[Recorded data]
* * * *

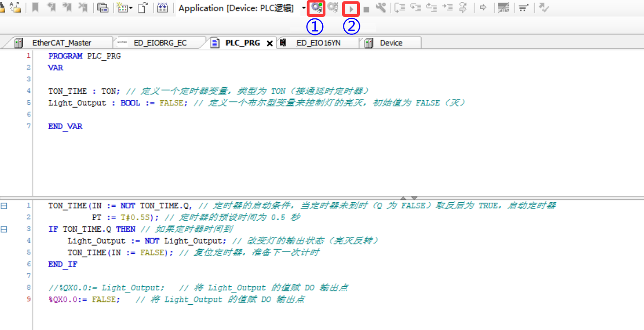Collapse the IF block at line 3
The height and width of the screenshot is (330, 644).
click(x=4, y=229)
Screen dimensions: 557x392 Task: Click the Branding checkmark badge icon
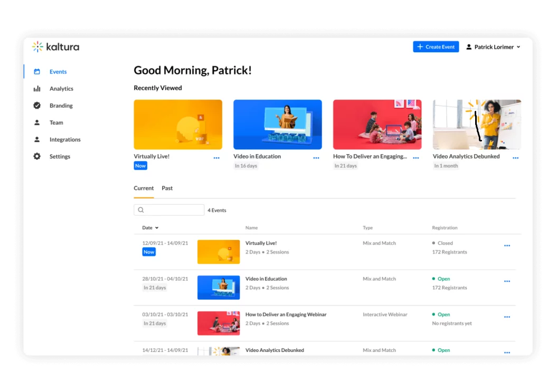click(x=37, y=106)
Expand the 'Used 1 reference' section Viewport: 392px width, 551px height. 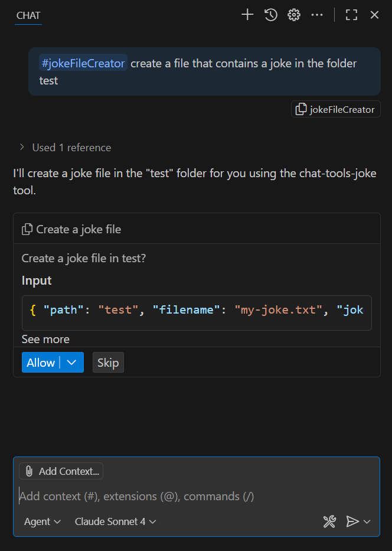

* * * *

What is required: Quote exactly, and only, the lines from the line containing "Screen dimensions: 557x392" through the final line of the records above, both included, omitting any pictures.

Written response:
Screen dimensions: 557x392 Task: Click the Branding checkmark badge icon
click(x=37, y=106)
Expand the 'Used 1 reference' section Viewport: 392px width, 551px height. 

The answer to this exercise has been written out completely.